Goal: Copy out everything from the start of the listing down to the line containing "[x=1346, y=99]", word for word.

---------- Data for processing ----------

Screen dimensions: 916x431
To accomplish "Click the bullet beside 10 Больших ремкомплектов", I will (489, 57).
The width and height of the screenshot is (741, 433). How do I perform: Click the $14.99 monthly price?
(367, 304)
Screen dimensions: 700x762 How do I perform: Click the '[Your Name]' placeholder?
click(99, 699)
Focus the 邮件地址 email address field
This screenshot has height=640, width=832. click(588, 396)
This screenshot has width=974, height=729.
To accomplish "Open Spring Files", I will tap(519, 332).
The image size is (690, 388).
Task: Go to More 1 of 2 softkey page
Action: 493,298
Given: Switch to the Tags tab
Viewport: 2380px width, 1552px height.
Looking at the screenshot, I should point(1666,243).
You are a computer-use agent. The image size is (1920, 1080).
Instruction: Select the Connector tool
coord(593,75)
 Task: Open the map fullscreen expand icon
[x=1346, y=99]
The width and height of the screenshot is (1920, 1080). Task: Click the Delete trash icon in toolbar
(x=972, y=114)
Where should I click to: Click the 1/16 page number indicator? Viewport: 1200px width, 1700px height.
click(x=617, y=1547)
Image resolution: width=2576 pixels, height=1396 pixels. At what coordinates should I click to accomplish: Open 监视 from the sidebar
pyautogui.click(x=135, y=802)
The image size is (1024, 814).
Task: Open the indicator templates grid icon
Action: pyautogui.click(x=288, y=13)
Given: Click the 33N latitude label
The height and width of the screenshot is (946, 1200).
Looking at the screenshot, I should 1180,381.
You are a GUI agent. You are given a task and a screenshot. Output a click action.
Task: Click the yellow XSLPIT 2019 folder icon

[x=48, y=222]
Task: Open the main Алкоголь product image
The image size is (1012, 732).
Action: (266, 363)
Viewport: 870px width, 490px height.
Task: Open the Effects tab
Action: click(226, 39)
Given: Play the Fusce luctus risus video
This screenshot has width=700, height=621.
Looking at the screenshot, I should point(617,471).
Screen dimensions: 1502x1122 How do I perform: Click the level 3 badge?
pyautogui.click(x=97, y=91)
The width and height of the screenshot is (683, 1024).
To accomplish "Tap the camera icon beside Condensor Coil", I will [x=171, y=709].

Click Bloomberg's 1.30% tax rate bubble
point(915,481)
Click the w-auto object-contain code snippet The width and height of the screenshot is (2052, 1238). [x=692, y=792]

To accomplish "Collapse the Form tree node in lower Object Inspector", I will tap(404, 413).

----------

Answer to this exercise:
Screen dimensions: 916x431
To accomplish "Click the bullet beside 10 Больших ремкомплектов", I will (489, 57).
The width and height of the screenshot is (741, 433). How do I perform: Click the $14.99 monthly price?
(367, 304)
Screen dimensions: 700x762 How do I perform: Click the '[Your Name]' placeholder?
click(99, 699)
Focus the 邮件地址 email address field
This screenshot has height=640, width=832. click(588, 396)
This screenshot has width=974, height=729.
To accomplish "Open Spring Files", I will tap(519, 332).
The image size is (690, 388).
Task: Go to More 1 of 2 softkey page
Action: 493,298
Given: Switch to the Tags tab
Viewport: 2380px width, 1552px height.
Looking at the screenshot, I should point(1666,243).
You are a computer-use agent. The image size is (1920, 1080).
Instruction: Select the Connector tool
coord(593,75)
 Task: Open the map fullscreen expand icon
[x=1346, y=99]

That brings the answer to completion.